As documented by Palatini et al. (2011), incremental increases in SBP generally occur progressively with aging and the widely used cut-off of 140 mmHg is often exceeded, leading to a high prevalence of hypertension in older subjects. In our hypertensive cohort of >60 years old individuals, 6 months of guided walking was effective in counteracting these age-related increases in SBP. The walking-dependent decrease of SBP we observed may be explained by several possible mechanisms. Prolonged walking may reduce sympathetic activity, increase vagal tone, or both, leading to a reduction in peripheral resistance (Börjesson et al., 2016). Regular physical activity may reduce norepinephrine levels by about 30% (Fagard & Cornelissen, 2007), and this reduction may parallel reductions in blood pressure (Mancia et al., 2013; Duncan et al., 1985). Another blood pressure lowering effect of physical activity is the release of vasodilating substances such as endorphins (Thorén et al., 1990) and reduced insulin resistance secondary to physical activity may also play a role (Rinder et al., 2004). The blood pressure lowering effect could also be mediated by effects on kidney function (Kenney & Zambraski, 1984) through the reduction of plasma-renin levels (Mancia et al., 2013). Finally, a slight reduction in blood pressure could also be achieved through the effect of exercise on other risk factors, such as body weight and waist circumference (Frisoli et al., 2011; Horvath et al., 2008).
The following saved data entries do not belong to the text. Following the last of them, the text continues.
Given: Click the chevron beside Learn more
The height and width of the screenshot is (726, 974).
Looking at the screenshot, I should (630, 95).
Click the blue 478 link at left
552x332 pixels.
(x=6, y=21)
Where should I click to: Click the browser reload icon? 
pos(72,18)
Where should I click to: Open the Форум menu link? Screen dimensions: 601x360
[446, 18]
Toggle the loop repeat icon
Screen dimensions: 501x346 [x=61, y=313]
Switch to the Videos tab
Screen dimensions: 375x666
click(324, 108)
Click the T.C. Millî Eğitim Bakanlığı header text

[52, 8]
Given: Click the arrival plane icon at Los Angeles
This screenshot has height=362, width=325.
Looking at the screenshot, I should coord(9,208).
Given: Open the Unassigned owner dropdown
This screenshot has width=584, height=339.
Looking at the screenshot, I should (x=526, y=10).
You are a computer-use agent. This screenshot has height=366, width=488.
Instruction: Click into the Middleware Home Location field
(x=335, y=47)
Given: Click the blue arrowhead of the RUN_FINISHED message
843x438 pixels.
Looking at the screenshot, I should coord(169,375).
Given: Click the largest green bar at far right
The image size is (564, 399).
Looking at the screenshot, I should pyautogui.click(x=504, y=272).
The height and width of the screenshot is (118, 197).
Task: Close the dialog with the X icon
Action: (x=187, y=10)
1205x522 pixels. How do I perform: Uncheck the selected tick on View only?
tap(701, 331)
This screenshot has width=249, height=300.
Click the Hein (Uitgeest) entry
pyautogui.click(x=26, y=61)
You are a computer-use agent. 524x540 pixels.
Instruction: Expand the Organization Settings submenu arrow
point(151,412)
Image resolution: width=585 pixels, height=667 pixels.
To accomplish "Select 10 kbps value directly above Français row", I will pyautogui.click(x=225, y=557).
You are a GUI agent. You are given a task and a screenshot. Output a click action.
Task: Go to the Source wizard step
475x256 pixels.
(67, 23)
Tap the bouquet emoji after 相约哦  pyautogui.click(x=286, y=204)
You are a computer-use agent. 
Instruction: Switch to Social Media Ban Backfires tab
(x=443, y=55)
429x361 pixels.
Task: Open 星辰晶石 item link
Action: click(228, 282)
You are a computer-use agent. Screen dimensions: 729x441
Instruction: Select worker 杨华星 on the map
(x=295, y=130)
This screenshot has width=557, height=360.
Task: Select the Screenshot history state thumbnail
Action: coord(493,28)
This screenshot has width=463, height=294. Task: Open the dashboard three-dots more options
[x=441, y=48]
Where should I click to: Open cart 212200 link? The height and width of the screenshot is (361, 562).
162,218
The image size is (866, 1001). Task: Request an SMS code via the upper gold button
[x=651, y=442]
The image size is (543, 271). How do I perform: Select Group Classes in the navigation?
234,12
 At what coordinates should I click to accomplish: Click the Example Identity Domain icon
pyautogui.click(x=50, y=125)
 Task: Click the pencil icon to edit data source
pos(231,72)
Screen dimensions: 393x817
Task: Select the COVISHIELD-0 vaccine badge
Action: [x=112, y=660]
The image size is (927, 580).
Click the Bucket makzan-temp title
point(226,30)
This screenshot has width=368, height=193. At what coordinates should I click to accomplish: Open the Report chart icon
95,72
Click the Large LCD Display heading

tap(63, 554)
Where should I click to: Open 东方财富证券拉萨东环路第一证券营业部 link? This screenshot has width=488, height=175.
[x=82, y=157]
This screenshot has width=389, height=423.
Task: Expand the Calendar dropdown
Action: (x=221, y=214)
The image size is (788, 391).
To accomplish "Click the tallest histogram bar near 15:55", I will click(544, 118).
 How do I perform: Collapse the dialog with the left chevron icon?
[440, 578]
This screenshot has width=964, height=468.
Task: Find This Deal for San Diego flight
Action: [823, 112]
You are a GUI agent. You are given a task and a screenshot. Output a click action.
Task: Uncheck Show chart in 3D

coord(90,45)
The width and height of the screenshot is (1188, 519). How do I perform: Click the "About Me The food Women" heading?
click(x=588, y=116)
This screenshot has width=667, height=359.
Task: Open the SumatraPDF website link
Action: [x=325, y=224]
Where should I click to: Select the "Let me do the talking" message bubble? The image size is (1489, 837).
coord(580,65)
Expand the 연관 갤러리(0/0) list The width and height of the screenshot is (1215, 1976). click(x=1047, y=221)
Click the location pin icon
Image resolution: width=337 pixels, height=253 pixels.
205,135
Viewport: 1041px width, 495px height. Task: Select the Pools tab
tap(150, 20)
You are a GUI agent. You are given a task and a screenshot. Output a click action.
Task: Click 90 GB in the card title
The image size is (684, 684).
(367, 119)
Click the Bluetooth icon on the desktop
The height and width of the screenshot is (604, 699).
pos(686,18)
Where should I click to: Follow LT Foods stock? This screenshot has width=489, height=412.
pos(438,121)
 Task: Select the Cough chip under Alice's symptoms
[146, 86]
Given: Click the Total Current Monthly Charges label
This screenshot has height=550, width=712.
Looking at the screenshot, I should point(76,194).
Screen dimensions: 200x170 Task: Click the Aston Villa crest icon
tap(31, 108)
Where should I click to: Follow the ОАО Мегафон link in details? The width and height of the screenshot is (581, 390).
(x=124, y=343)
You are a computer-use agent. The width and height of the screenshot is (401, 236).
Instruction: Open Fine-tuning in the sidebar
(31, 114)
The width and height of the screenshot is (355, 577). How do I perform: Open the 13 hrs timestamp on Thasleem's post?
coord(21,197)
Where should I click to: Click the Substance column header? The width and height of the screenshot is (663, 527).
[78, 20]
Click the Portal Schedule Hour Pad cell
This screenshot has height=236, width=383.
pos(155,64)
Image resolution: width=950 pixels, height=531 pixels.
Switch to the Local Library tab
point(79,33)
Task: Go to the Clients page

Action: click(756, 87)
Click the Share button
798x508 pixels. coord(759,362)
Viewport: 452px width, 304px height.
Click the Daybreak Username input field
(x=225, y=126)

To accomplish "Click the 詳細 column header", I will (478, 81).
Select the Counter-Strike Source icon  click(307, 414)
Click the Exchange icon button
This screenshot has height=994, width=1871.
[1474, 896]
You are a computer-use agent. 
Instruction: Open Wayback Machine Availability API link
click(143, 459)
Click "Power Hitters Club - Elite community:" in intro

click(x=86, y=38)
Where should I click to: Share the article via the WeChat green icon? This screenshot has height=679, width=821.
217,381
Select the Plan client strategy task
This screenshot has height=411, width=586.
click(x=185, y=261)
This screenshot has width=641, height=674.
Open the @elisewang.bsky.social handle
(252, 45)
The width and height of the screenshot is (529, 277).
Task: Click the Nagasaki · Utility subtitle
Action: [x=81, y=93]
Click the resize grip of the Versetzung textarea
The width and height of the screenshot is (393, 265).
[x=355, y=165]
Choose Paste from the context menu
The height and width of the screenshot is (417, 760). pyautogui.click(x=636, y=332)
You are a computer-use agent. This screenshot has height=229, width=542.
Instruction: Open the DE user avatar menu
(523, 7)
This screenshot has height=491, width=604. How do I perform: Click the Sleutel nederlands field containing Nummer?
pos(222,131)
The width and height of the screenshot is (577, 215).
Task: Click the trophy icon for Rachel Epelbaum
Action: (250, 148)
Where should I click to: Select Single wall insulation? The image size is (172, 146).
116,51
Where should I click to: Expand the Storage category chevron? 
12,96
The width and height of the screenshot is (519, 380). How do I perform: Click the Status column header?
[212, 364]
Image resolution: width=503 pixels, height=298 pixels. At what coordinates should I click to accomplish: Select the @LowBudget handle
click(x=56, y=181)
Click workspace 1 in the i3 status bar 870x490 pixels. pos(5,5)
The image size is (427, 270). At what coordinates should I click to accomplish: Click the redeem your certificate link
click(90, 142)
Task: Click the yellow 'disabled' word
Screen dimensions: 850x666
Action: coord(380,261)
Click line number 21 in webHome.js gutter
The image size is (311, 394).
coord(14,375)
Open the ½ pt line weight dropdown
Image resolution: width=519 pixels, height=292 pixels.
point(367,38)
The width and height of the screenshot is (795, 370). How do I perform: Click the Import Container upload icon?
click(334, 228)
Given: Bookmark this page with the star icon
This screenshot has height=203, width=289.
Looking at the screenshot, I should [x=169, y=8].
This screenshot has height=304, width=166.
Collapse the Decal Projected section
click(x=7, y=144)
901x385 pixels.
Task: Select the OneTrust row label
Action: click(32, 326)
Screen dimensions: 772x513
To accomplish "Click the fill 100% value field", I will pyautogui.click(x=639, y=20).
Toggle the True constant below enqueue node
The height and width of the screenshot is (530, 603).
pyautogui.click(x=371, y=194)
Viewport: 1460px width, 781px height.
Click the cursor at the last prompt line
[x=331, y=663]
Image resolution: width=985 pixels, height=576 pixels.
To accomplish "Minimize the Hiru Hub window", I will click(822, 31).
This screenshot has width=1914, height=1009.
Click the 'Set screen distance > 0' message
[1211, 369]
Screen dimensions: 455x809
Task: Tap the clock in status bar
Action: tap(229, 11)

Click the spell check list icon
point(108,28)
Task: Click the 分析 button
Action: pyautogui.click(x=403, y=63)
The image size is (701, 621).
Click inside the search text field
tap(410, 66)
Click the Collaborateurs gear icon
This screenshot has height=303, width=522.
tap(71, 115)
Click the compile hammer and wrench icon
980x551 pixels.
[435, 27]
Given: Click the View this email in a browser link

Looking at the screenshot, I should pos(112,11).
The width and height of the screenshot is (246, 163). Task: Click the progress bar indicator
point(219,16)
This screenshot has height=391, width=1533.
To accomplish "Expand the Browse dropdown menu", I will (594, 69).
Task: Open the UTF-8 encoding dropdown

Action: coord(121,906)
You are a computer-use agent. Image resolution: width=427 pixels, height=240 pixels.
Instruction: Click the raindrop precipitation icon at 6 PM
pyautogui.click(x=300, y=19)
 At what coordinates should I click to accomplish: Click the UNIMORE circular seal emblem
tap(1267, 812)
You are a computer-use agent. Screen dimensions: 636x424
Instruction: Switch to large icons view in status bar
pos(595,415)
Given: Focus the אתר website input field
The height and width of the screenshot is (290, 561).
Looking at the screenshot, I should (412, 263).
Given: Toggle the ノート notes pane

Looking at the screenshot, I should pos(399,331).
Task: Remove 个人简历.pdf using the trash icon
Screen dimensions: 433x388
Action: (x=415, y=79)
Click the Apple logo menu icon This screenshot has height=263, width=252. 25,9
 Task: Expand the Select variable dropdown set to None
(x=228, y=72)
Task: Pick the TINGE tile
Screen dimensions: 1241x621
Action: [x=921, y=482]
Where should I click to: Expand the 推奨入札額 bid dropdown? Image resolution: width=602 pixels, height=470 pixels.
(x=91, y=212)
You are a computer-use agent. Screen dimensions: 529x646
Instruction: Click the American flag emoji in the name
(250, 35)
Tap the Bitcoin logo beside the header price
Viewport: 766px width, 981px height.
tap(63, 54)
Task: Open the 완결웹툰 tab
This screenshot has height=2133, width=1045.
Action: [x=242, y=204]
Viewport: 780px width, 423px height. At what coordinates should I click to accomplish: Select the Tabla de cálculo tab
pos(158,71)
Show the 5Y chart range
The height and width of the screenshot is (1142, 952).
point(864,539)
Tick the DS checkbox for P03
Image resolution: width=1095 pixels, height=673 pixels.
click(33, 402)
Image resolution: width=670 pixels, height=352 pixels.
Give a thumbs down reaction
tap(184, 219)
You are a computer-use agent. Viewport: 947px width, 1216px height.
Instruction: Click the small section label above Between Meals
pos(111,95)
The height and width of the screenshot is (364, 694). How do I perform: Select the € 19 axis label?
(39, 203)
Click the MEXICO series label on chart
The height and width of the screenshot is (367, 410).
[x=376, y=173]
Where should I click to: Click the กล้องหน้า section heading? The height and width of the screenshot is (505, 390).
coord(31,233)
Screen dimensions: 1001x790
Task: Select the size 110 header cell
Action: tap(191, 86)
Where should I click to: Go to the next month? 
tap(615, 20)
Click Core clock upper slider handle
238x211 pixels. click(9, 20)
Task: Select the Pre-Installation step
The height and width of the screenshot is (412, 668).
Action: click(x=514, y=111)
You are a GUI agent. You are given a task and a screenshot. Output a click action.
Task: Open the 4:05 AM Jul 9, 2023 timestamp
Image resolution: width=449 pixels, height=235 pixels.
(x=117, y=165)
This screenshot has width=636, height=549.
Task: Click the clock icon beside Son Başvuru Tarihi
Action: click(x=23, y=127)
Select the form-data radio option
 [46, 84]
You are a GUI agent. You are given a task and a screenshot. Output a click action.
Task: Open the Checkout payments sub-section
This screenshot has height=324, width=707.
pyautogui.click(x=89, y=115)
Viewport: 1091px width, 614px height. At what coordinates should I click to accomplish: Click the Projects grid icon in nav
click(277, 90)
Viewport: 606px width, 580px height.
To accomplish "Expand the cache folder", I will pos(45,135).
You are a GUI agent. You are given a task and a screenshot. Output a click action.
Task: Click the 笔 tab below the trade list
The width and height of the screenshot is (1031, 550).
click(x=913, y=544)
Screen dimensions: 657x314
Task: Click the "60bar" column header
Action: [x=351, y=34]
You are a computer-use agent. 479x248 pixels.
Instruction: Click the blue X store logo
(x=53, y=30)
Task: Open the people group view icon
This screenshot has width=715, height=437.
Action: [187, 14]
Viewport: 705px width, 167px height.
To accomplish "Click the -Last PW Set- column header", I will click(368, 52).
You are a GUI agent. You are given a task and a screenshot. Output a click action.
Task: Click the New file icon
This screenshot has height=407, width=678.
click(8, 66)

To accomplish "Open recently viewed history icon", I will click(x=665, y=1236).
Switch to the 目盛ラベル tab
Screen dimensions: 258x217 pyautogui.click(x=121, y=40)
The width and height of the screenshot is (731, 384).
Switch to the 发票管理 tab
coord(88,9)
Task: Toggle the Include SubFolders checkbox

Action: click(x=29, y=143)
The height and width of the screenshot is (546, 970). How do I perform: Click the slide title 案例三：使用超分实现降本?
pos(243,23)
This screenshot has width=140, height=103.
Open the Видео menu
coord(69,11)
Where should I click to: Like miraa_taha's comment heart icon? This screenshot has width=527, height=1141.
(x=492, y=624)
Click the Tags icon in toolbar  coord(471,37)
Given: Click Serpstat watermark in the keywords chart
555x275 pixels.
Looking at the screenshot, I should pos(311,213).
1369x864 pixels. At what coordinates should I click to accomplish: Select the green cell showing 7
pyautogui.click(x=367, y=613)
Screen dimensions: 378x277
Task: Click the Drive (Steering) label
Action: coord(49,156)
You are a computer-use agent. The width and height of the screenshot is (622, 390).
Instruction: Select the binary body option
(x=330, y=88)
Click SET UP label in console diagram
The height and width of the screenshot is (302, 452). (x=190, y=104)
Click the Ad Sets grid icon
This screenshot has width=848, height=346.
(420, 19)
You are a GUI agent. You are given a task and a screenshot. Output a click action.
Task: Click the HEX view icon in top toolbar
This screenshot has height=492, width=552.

Habitual walking can therefore safely and effectively contribute to the blood pressure lowering in hypertensive subjects without exposing the patients to potential adverse effects of drug therapy.
Given the fact that moderate physical activity such as walking effectively lowers blood pressure and is associated with numerous other health benefits, guided walking programs should be included as standard adjunctive therapy for hypertension. Since walking groups are effective and safe, with a good adherence and wide-ranging health benefits, they should adopted as part of public health policy (Hanson & Jones, 2015).
Limitation of the study
Previous randomized control studies have shown clearly that in control inactive subjects the variables considered, including systolic blood pressure, are not modified (Murtagh et al., 2015; Börjesson et al., 2016). For this reason, we chose to not include a control group and instead opted to include all subjects in the walking intervention.
Six months of supervised walking in sedentary adults with high blood pressure is effective in reducing both systolic and diastolic blood pressures, with effects particularly evident in those with more severe hypertension.